2.1. Image Dataset
This research utilizes the RP11 (Rice Pest 11) dataset, crafted by Ding et al. [
27], as its foundation. The RP11 dataset came from the large-scale IP102 pest dataset [
28] through a process of screening, cleaning, and professional re-annotation by plant protection experts based on strict morphological criteria. It is significantly different from the original dataset in terms of taxonomy, annotation accuracy, and image quality.
The RP11 dataset is built upon images from two sources. One is the manually selected high-quality adult insect images from “rice” as a super-category of IP102. The other is the extra image datasets scraped from some authoritative web databases, such as GBIF and Insect Images, by a Latin name-based web crawler. These were added to balance the category distribution and were subsequently verified by experts.
Figure 1 shows representative image samples from the adult pest categories in the RP11 dataset. The distribution of labels across categories is provided in
Table 1.
In order to enhance the generalization ability of the model in a complex field environment and prevent over-fitting, we apply offline data augmentation to the training set. We adopt both geometric transformation and content transformation to expand the training set. Geometric transformations, including random scaling and cropping, horizontal flipping, translation, and rotation, are used to simulate the variation of target scale and spatial position. And content transformations, including adjusting brightness and injecting Gaussian noise, are used to simulate the variation of lighting conditions and sensor noise from different capture devices. The whole data augmentation flow is shown in
Figure 2.
These augmentation strategies collectively enhance the model’s adaptability to varying illumination, occlusion, and sensor noise, improving its robustness in complex field environments.

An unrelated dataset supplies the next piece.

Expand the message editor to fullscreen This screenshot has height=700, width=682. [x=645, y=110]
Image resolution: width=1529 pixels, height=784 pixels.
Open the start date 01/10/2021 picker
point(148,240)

The dataset was randomly divided into training, validation, and test subsets with a ratio of 7:2:1 (3189/911/457 images). To prevent data leakage, each image in the RP11 dataset was assigned to only one subset, ensuring no overlap between training, validation, and test data.
2.2. CRRE-YOLO
YOLO series is a mainstream architecture in object detection. It is effective at balancing real-time capability and accuracy [
29]. This paper adopts YOLOv11n [
30] as the baseline model. YOLOv11n is optimized in structure to get a better feature extractor and inference. YOLOv11n can be rescaled to get other variants with more or fewer parameters and representational ability, such as (n, s, m, l, x). To meet the requirements of edge computing and real-time analysis in agricultural applications, we choose the lightest and fastest variant in YOLOv11n as our baseline, YOLOv11n.

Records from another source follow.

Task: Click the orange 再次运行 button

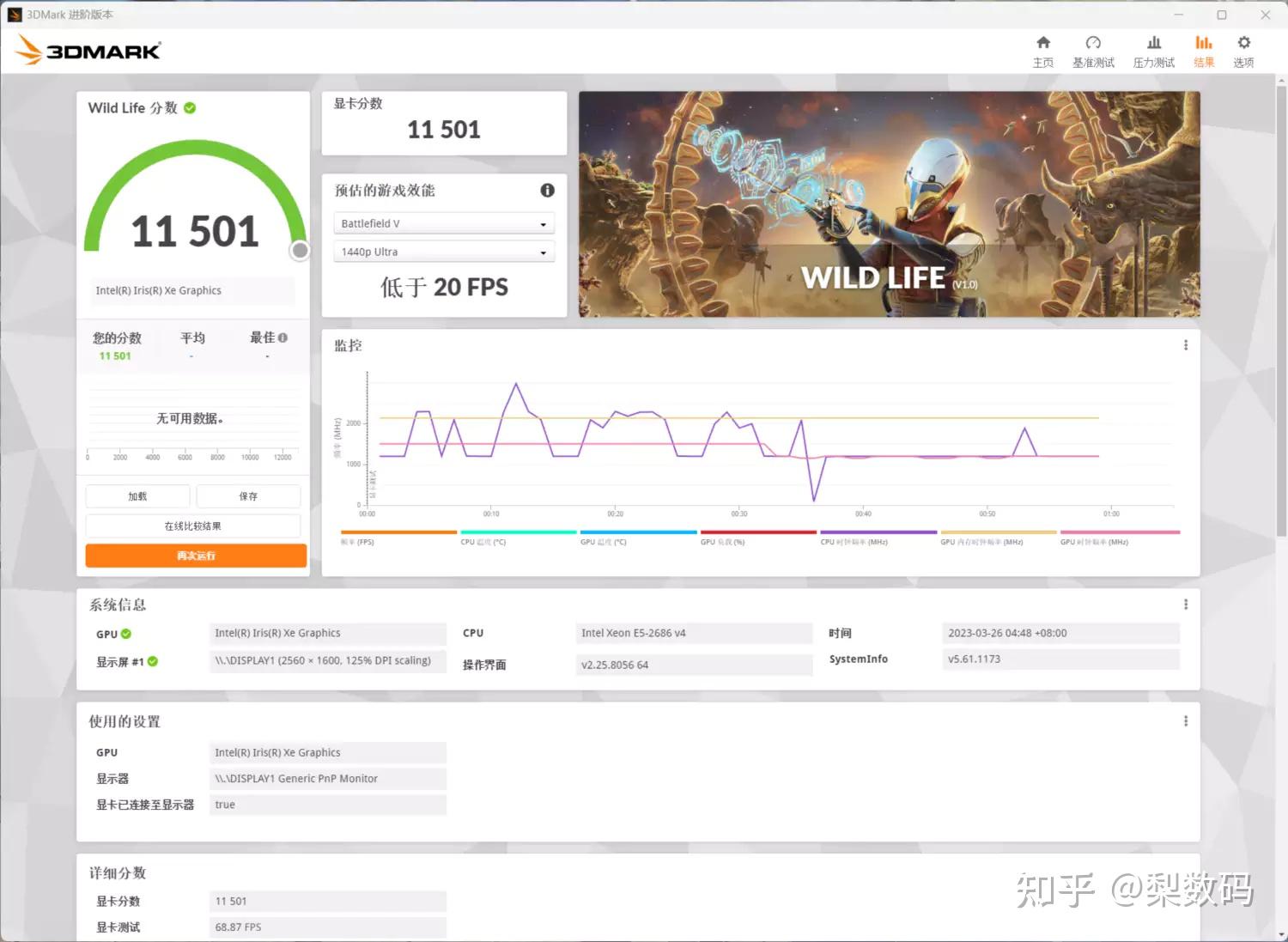Action: click(x=195, y=555)
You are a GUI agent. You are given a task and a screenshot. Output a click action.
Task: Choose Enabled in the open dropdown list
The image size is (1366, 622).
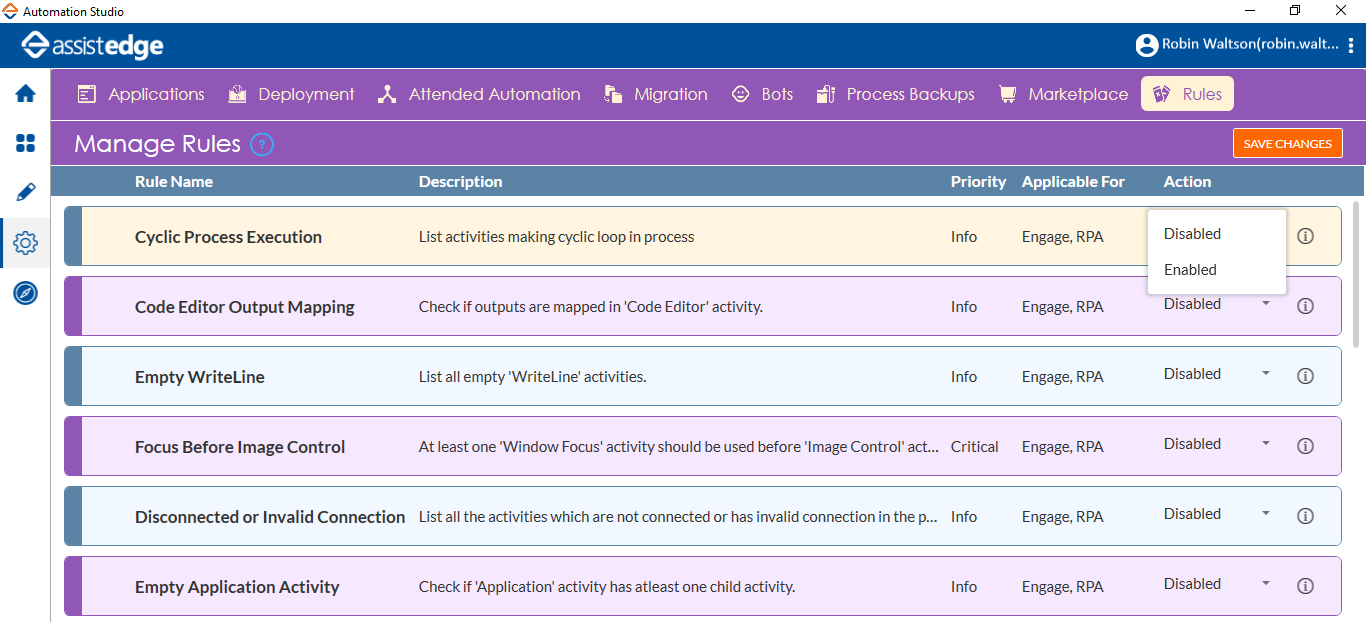[x=1190, y=270]
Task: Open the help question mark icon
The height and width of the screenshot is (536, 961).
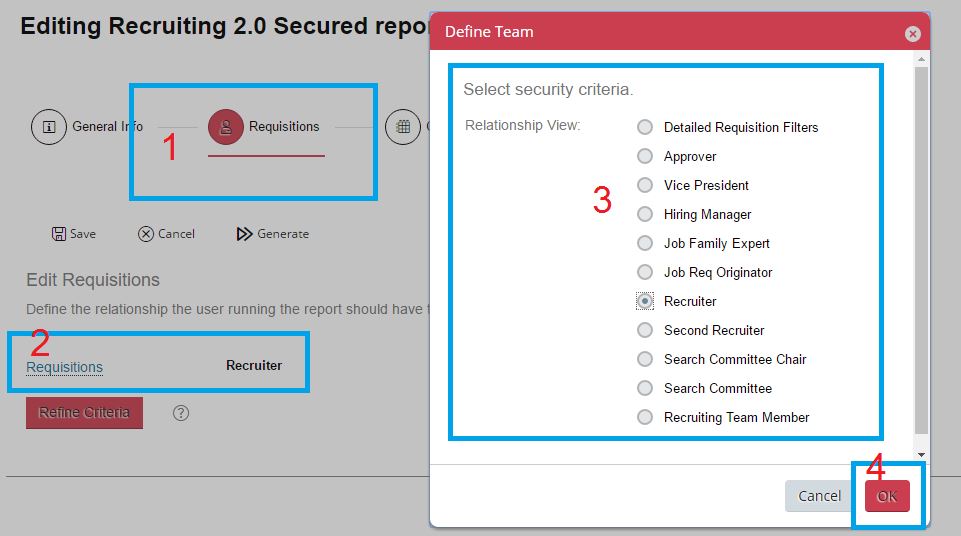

However, when applying YOLOv11n to paddy pest detection, we found that it had some limitations in a complex field environment. Firstly, it was hard for YOLOv11n to extract delicate pest features. Secondly, it was not easy to regress accurate bounding boxes for targets of different sizes. Thirdly, it was difficult for YOLOv11n to adapt to complex scenes.

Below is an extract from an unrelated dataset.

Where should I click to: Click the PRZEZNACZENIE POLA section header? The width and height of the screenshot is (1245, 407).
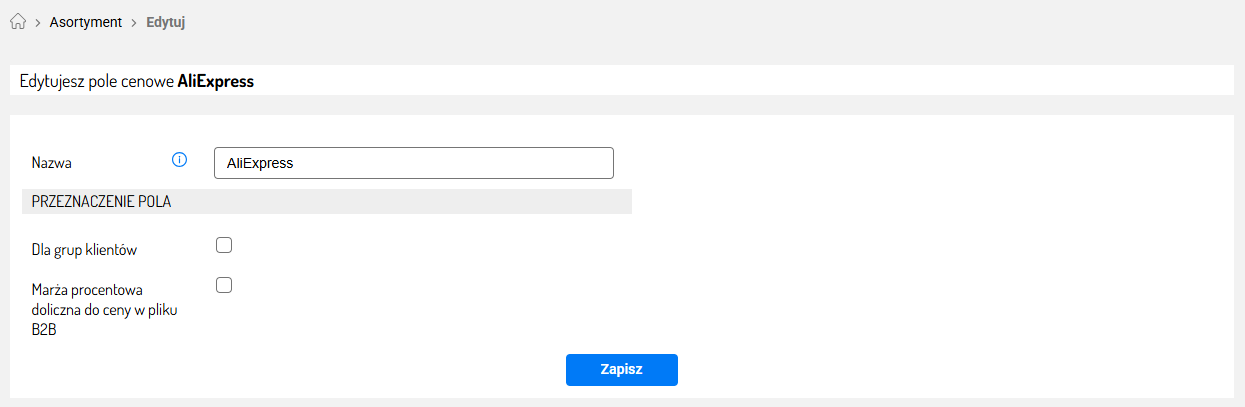(x=101, y=201)
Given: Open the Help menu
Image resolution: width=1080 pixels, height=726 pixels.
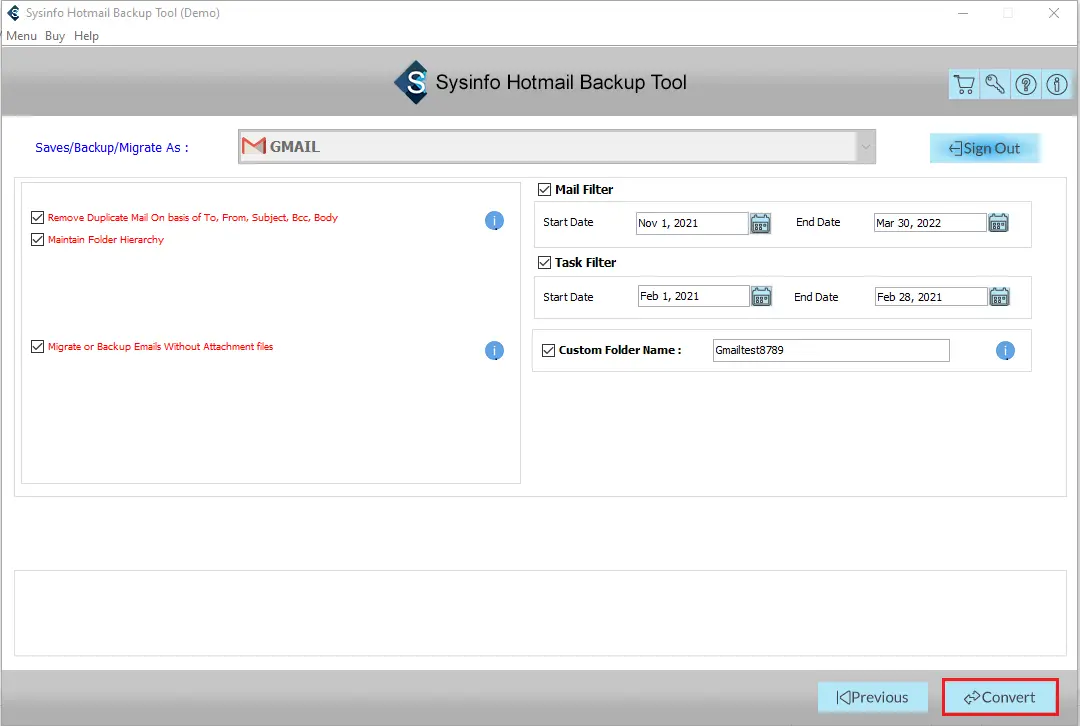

To address these issues, we propose a new model, CRRE-YOLO, which introduces four innovative components to enhance the detection performance in an iterative way: C2PSA_ELA, an Efficient Local Attention module; RPAPAttention, an Adaptive Perceptual Attention mechanism; RIMSCConv, a lightweight MultiScale Convolution module; and EIoU loss function. The whole architecture of CRRE-YOLO is shown in
Figure 3.
The design of CRRE-YOLO follows a problem-driven rationale aimed at the specific challenges of rice-pest detection. Rice pests are typically small, densely distributed, and often visually similar to background textures under complex field illumination, while real-time edge deployment demands high computational efficiency.
To address these issues, four complementary modules were integrated:
EIoU loss improves localization stability for small and overlapping pests.
C2PSA_ELA enhances local-detail extraction to distinguish fine pest features from complex backgrounds.
RPAPAttention strengthens texture discrimination and robustness to occlusion or illumination changes.
RIMSCConv provides efficient multiscale perception with minimal computation for edge devices.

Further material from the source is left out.